Eternal life, while swell if it guarantees a lack of death, is still an alarming concept from a physiological standpoint. Think about it. What if you’re given a pass on your own death, but you’ll be stuck with the still-human consequences of aging, like illness or physical pain? Say it doesn’t mean permanent healing powers. What if the brain goes, but the body’s fresh as a daisy? Or do things just stop? Are you then stuck with a 15-year old hairstyle, itching for it to be trendy again? And what about the loss? Like watching people depressingly age right before your eyes?
Prescient as those concerns may be, though, they’re not the things Adaline Bowman worries about.
Here’s The Age of Adaline’s magic trick: Adaline Bowman is a 107-year old woman living in the San Francisco Bay area, but she looks like she’s 29. Specifically, she resembles an affectless Blake Lively. Adaline is the beneficiary, or possible doomed specimen, that’s affected by static telomere structures, which have frozen her in a perpetual state of youth. In other words, she had a sort of Big/Benjamin Button moment where she was struck by lightning while in a body of water, and voilà, forever 29. That’s the hare-brained science and modern movie magic of Lee Toland Krieger’s sentimental and serviceable The Age of Adaline.
Adaline is a plain woman, unbelievably affected by great age. She moves through the past century, watching marriages and loves come and go. Adaline sees her daughter physically age to nearly three times what Adaline appears to be. She even picks up all the pieces and moves to new identities every so often, for fear of governmental or scientific exploitation. Or worse, heartbreak.
In a twist of fate (which we’ll suggest, rather than undo), Adaline begins to fall for an obnoxious young tech millionaire and cultural thrillseeker named Ellis (Michiel Huisman, a bizarro Adam Driver). Ellis sticks his hand in doors to get Adaline’s attention and is recklessly unpolished, but he knows the works of Bradbury and Henry James, and he loves art and history, dammit! He’s a typical movie nice guy, which is to say that he’s exhausting. He tries way too hard. But it’s not that simple for Adaline. One, she seems genuinely disinterred. Two, Adaline’s on the verge of leaving town for her next life. Three, these two are really expediting their love affair for the sake of this story.

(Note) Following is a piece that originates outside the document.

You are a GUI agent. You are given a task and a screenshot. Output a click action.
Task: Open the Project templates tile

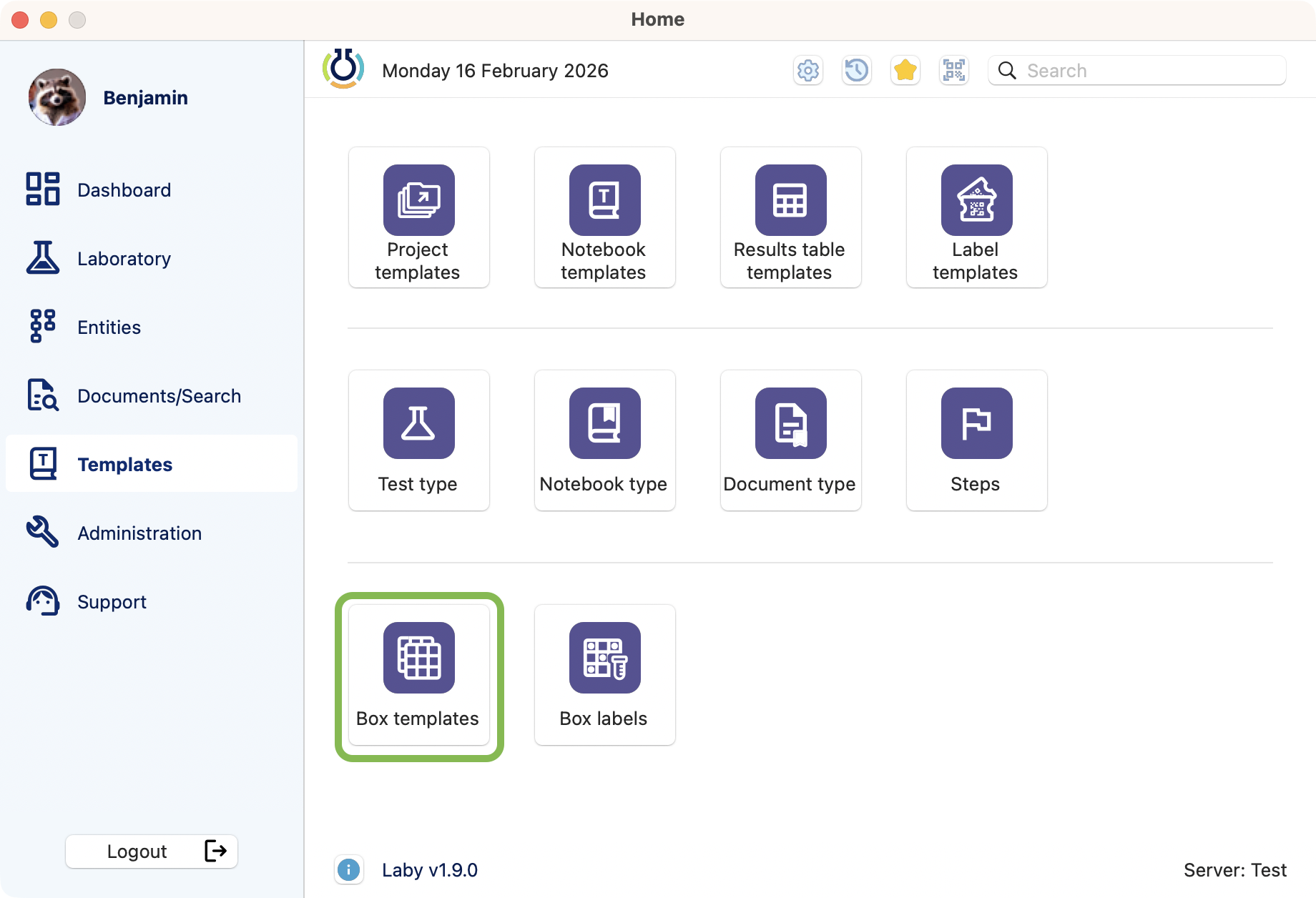click(418, 217)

Over time, the inherent flaws and logistical head-scratching fades away in favor of a sweetly foretold fable about love through the hourglass. The film’s moves amount to a sort of give-and-take. Lively may be wooden in her attempts to look wise and evasive, but she handles the material with a straight face. Harrison Ford shows up to look weathered and bewildered, but so does Ellen Burstyn, looking old and beautiful and truly longing for lives well-lived. The plot holes might be apparent the second you start thinking about surnames, but Krieger has sparse, well-placed Steve Winwood and Bob Dylan music to counteract them. There are enough cute historical gags and not entirely cringing expressions of love to make this particular life worth living. Lively may be emotionally flat, but even she can’t break a snappy, time-sensitive one-liner like, “When you’ve seen one, you’ve seen ‘em all.” Adaline may be preposterous, but it’s unabashedly, sentimentally so.